Falando e recebendo as intervenções do analista, o sujeito pode passar, de fato, a falar melhor, expressar-se melhor e obter os benefícios disso em seu cotidiano, relações e percepções, lidando, então, de forma mais rica com seus próprios furos, e os dos outros, passando assim a viver em meios mais dignos, interessantes, apesar de tudo, e de tantas falhas estruturais do humano e suas vivências entre si e com o mundo.
Percebemos ser possível falar, assim, desse aspecto, sem entrar em complicações conceituais desnecessárias ao público não "iniciado" na terminologia técnica freudiana e de demais autores. Por outro lado, muitos diriam que uma psicanálise não possui objetivo prévio, que ela "não serve para nada além de si mesma", ou que cada uma "vai dar" em algo. É uma linha de pensamento dentro do campo analítico, mas nos permitimos discordar: visamos que uma psicanálise perspectiva um trabalho com o sujeito de reorganização e abertura de possibilidades interessantes para a vida – o que fica em aberto é como isso será de fato para cada um, e como, nos processos particulares, a escuta vai respeitar mesmo o tempo e andamento dos processos. Sem impor algo ao paciente, e sem projetar que o melhor para si serve ao outro.

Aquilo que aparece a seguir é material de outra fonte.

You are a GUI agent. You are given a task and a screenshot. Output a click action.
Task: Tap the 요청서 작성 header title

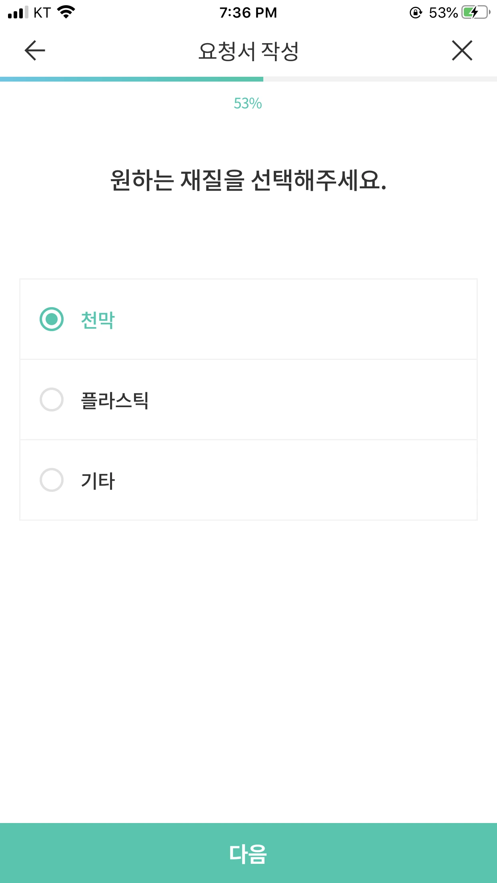pos(249,51)
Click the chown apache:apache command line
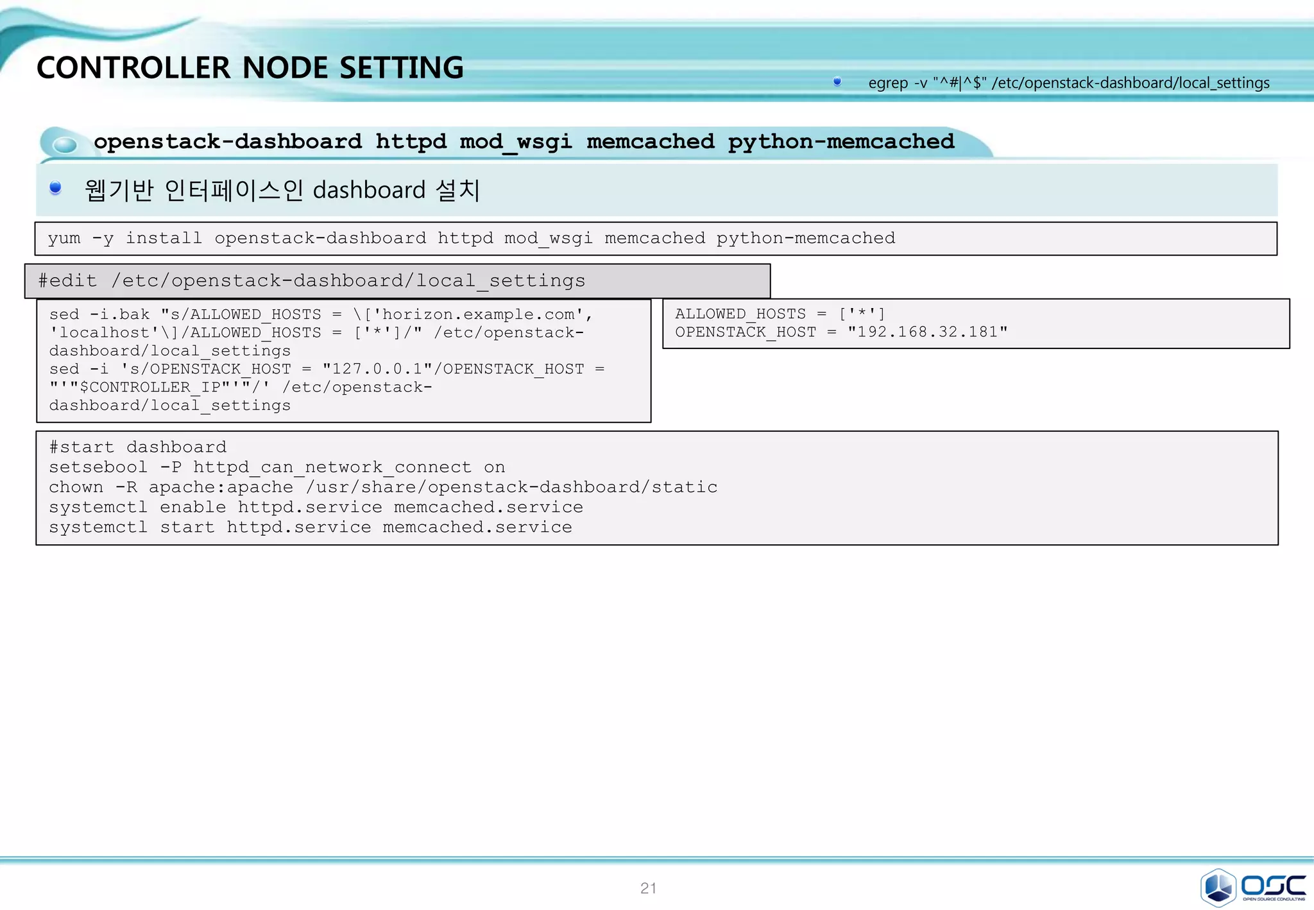 383,487
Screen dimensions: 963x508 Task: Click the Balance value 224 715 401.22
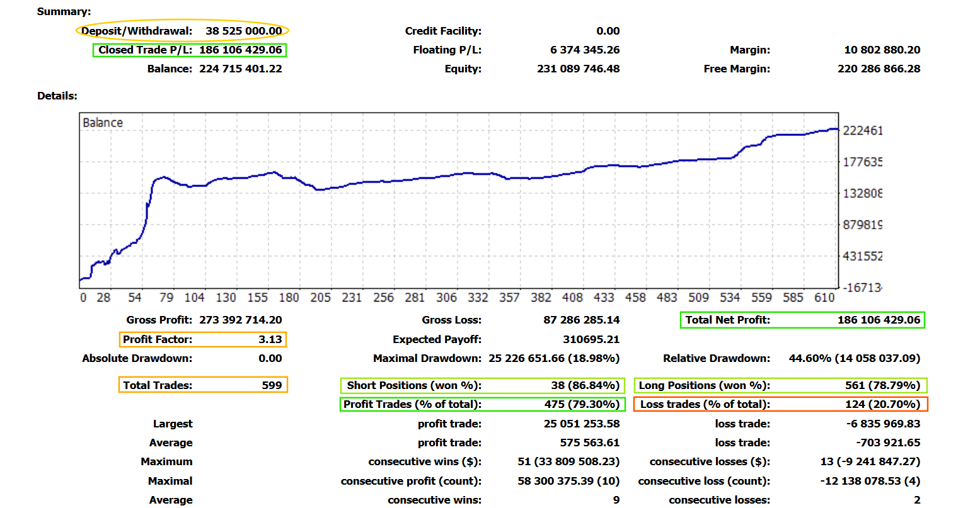[x=240, y=69]
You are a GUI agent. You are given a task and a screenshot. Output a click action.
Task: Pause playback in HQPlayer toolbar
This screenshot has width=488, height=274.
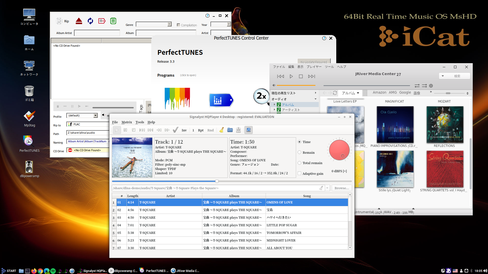tap(125, 130)
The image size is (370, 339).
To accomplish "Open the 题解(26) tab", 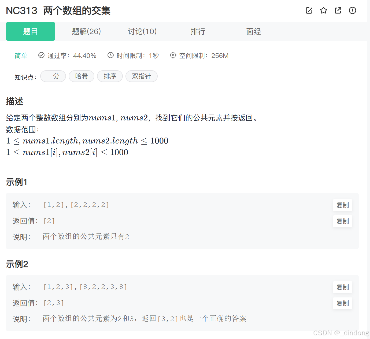I will tap(86, 31).
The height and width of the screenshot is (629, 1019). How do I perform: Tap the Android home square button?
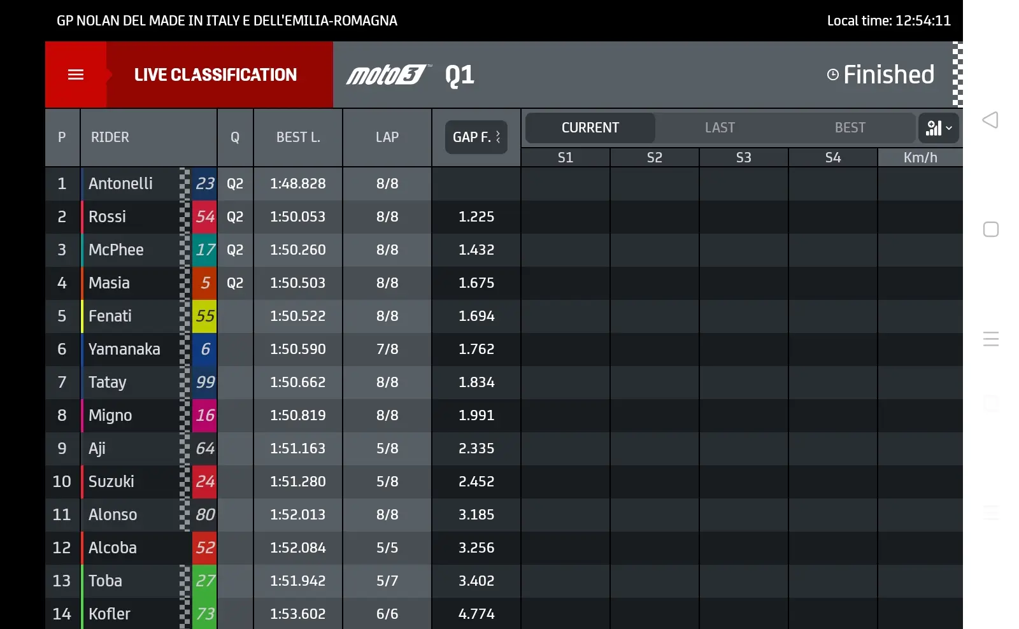(991, 229)
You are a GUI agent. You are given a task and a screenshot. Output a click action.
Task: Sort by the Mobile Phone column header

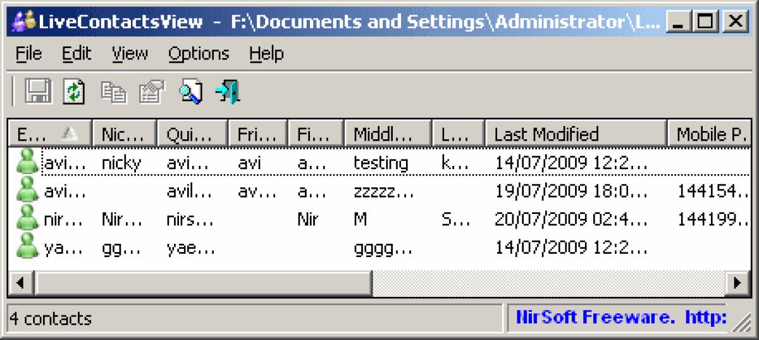709,134
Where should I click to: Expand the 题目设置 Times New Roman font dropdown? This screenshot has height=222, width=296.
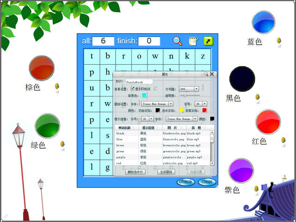click(171, 104)
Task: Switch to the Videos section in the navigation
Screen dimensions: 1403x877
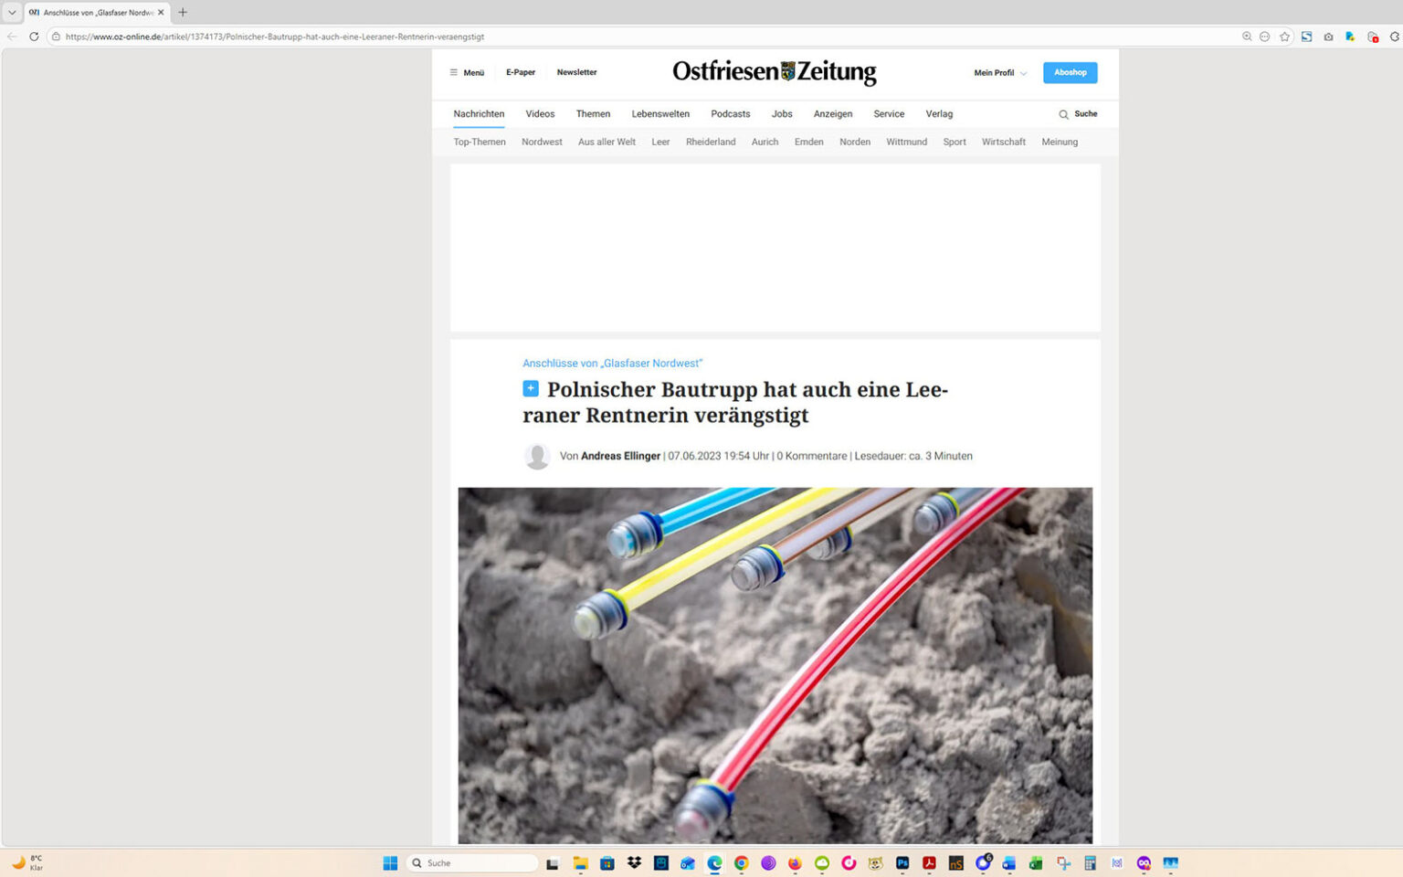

A psicanálise constitui um processo em que não há garantias, e no
qual não há espaço para o falseamento. Em todo caso, isso não diz respeito ao analista fazer-se de sádico; mas de ser ético. Esta ética se refere a escutar com calma sobre o sofrimento do outro, sem, numa primeira instância, julgar se esse sofrimento é superficial ou profundo, válido ou inválido; trata-se antes de perceber aos poucos o que a fala sobre esse sofrimento afinal vai trazendo, montando; qual o quadro delineado pelo expressar-se do paciente? Como entrar nele e, aí sim, pegar as figuras e as tinturas que são mesmo importantes para assimilar o funcionamento do sujeito e o(s) verdadeiro(s) porquê(s) de seu sofrimento? Tudo reside na escuta. Mas e a intervenção?
A fala do analista deve produzir mais associações e causar reações emocionais no paciente, fora isso, não conseguimos dizer qual intervenção, ou tentativa interpretativo-tradutória, é mais certa ou errada. Se o analista se arrisca, produz associações e afetos no paciente, este pensa nas questões levantadas nas sessões e se torna mais passível de realinhar, mudar, conceitos, posturas e jeitos nocivos ou sem graça de ser; a análise, então, está caminhando.